Factor XI is part of the intrinsic pathway of blood coagulation. Factor XI deficiency leads to hemophilia C, which is a rare and relatively mild disorder with unpredictable bleeding tendencies. The function of the factor, and the pathology of the disease are incompletely understood.
Factor XI functions as a serine protease and activates factor IX, which, together with factor VIII activates factor X. Factor XI also acts to decrease fibrinolysis , and may have a role in inflammatory processes. The protein circulates as a homodimer, and dimerization is required for secretion into the bloodstream.
Deficiency of factor XI has a high incidence of occurrence in people of Ashkenazi Jewish heritage. In this population, there are two prevalent mutations, one substituting for an amino acid, and another resulting in premature chain termination. As may be expected, people homozygous for the nonsense mutation tend to bleed more extensively than those with the missense mutation. However, in most other cases the severity of the disease is not well correlated with genotype or with residual amount or activity of the protein   , possibly owing to aberrant interactions between factor XI and other coagulation factors when those are at suboptimal levels . For example, members of the same family with similar factor XI deficiency were found with incongruous symptoms . The disease is normally inherited in a recessive manner. However, some mutant proteins can bind normal monomers in heterodimer structures that cannot be secreted. In a situation like this, the secretion of the normal protein is prevented in a heterozygote, and the inheritance becomes dominant .
Spontaneous bleeding in factor XI deficiency is very rare, as is bruising or hemarthrosis. Unusual bleeding usually follows trauma, such as circumcision, dental work, tonsillectomy or other surgeries, but there is a tendency for it to occur mainly in the mouth and genitourinary systems, where fibrinolytic activity is high. This may be explained by the role of factor XI in inhibiting fibrinolysis.

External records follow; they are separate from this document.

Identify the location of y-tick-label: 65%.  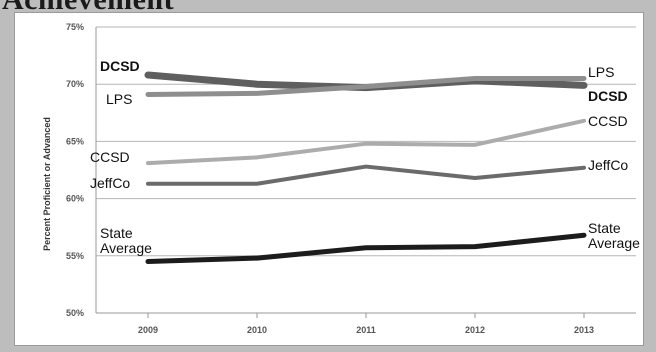
(75, 141).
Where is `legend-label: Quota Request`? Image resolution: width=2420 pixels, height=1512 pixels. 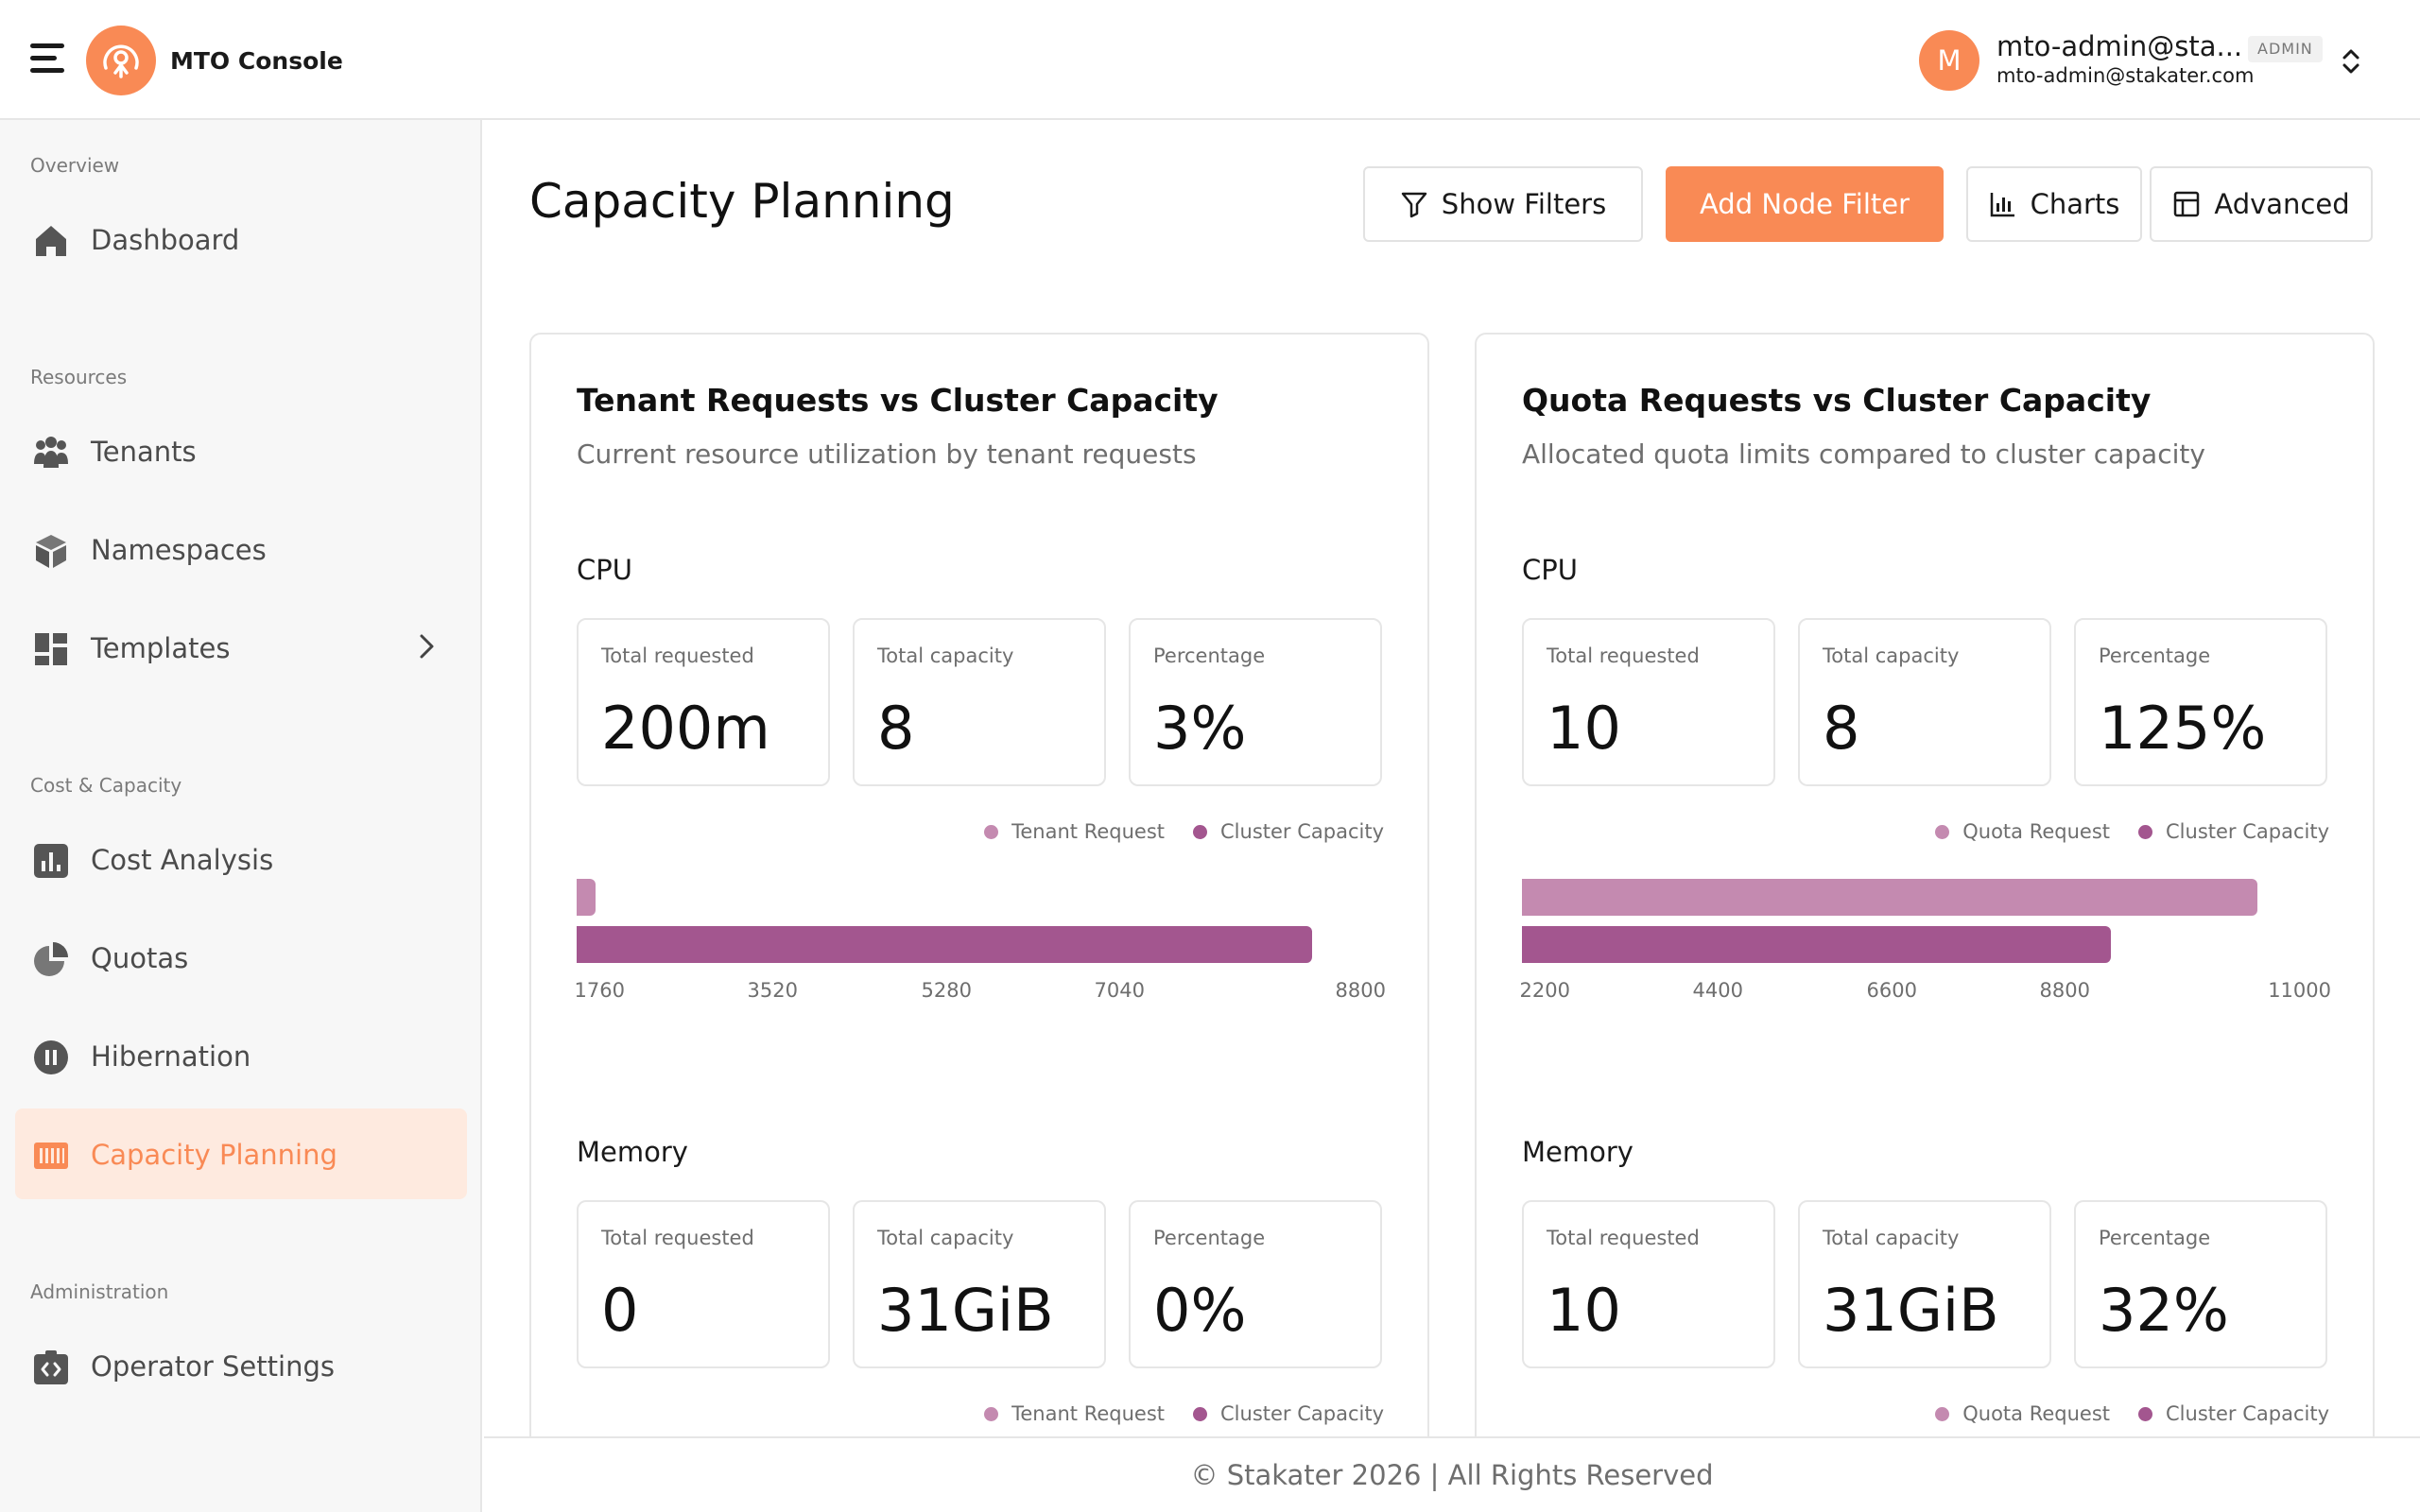
legend-label: Quota Request is located at coordinates (2036, 1414).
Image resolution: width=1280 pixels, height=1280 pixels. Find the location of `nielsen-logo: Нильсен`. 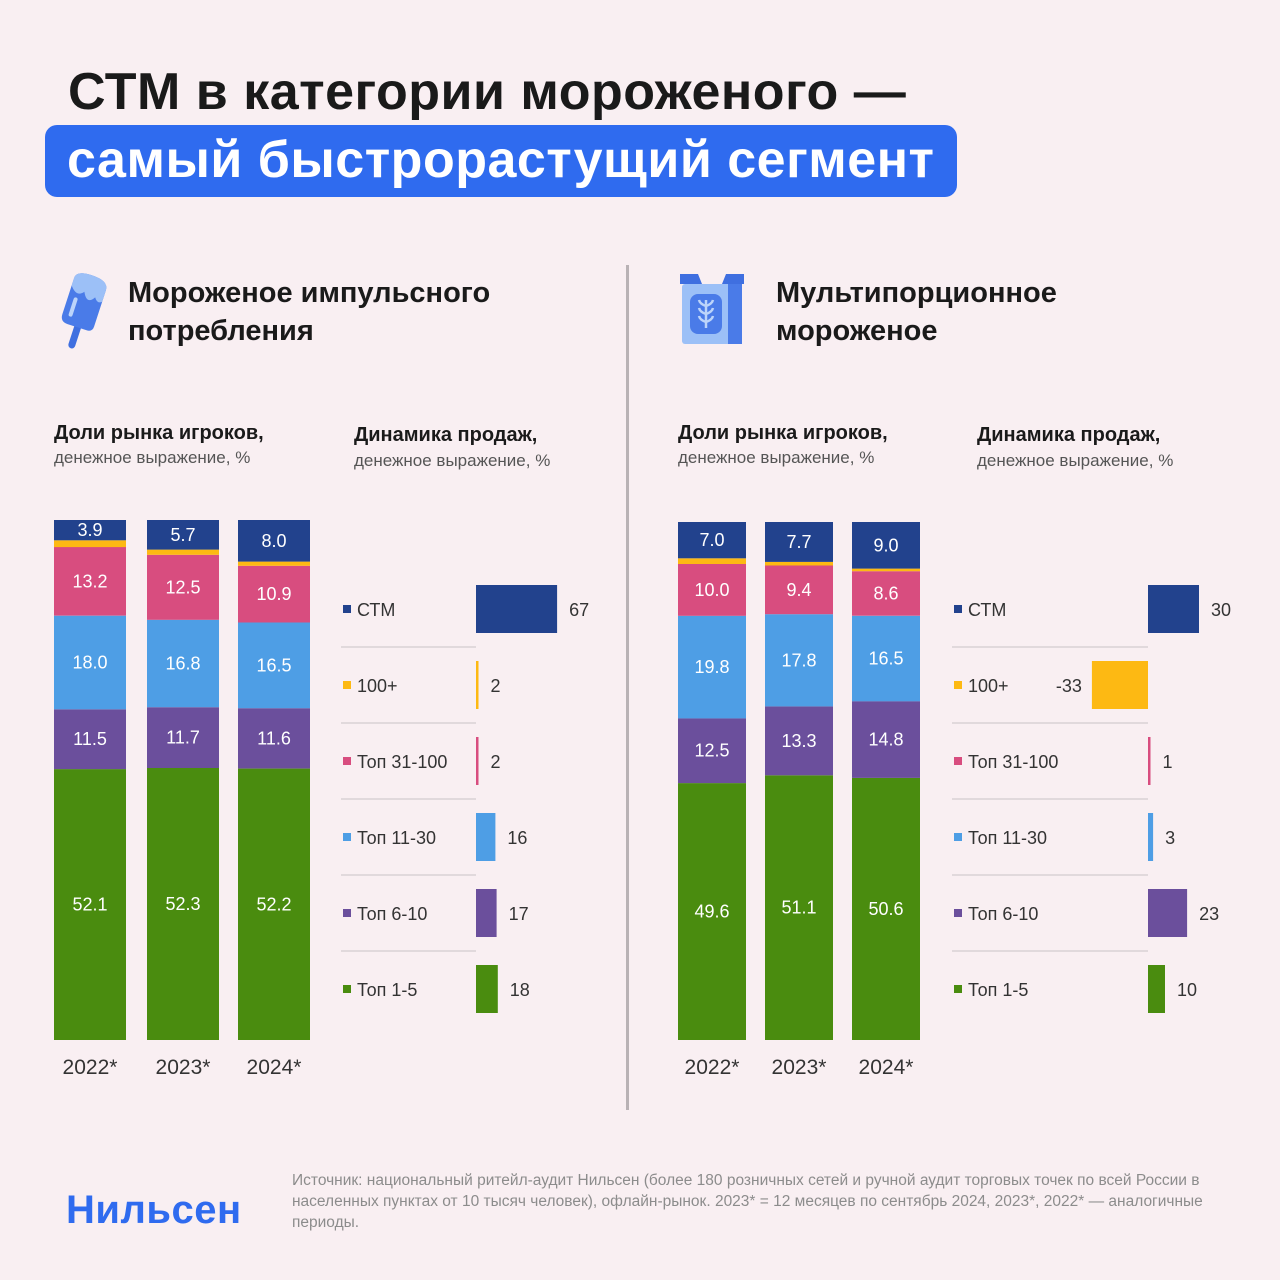

nielsen-logo: Нильсен is located at coordinates (154, 1210).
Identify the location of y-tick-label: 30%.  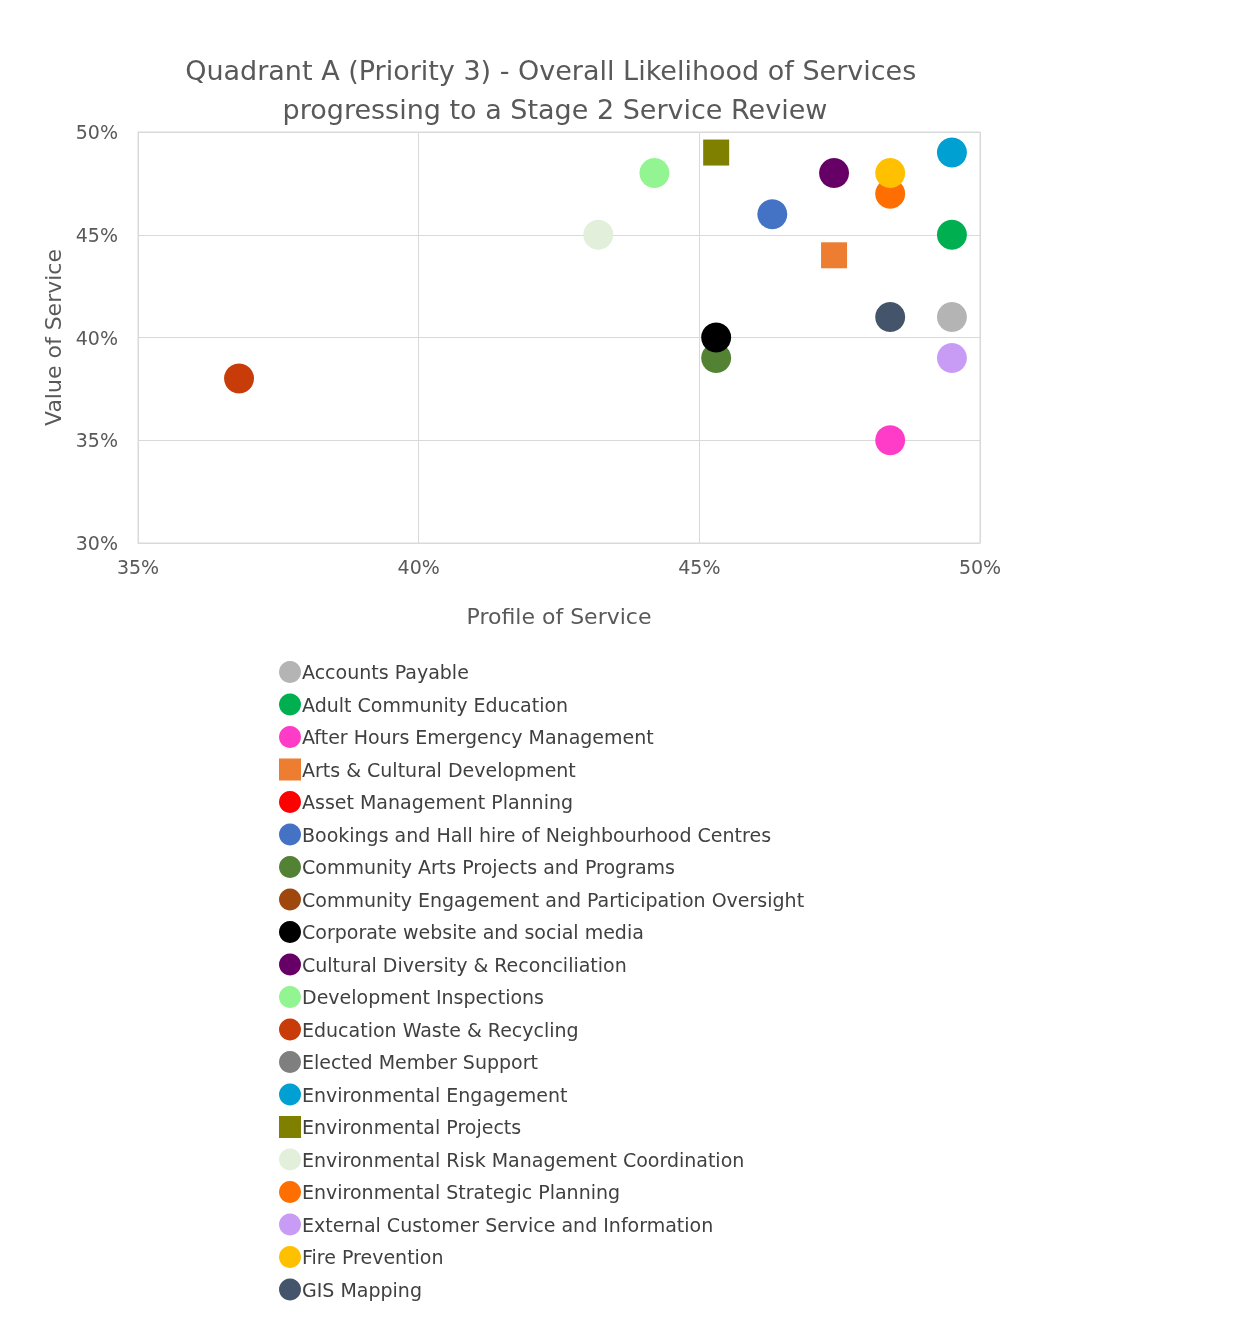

Menorrhagia and postpartum bleeding are frequent signs of factor XI deficiency. In some cases, a family history of a mild bleeding disorder may be a sign of the deficiency. In other cases, factor XI deficiency may be discovered during follow-up of an incidental finding of prolonged activated partial thromboplastin time (aPTT), which is measured routinely before surgeries. Factor XI deficiency may be acquired as a consequence of systemic lupus erythematosus. The levels of factor XI will decrease, together with many other proteins, when liver function is compromised.
A suspicion of coagulopathy calls for the usual coagulation tests, which comprise the prothrombin time (PT), (APTT), and fibrinogen level. If a prolonged APTT result is obtained, mixing studies with normal plasma are usually performed to determine whether the anomaly is due to deficiency of a factor, or to the presence of an inhibitor. This determination has obvious implications for therapy. More than a quarter of the patients with a severe factor XI deficiency harbor an inhibitor to the factor , and very small amounts of factor XI in blood-derived preparations have been shown to trigger formation of the inhibitor . In interpreting the APTT test results, the variability of different testing agents should be kept in mind. On the one hand, some reagents are oversensitive to lupus anticoagulant antibodies, and therefore may show false positive results. On the other hand, the sensitivity of some test reagents may be too low so that false negative results will be observed . People with bleeding abnormalities should undergo tests with individual clotting factors.
Homozygotes, or people with two differently affected alleles (compound heterozygotes), usually have less than 10% of normal factor XI levels, whereas heterozygotes have about 50%.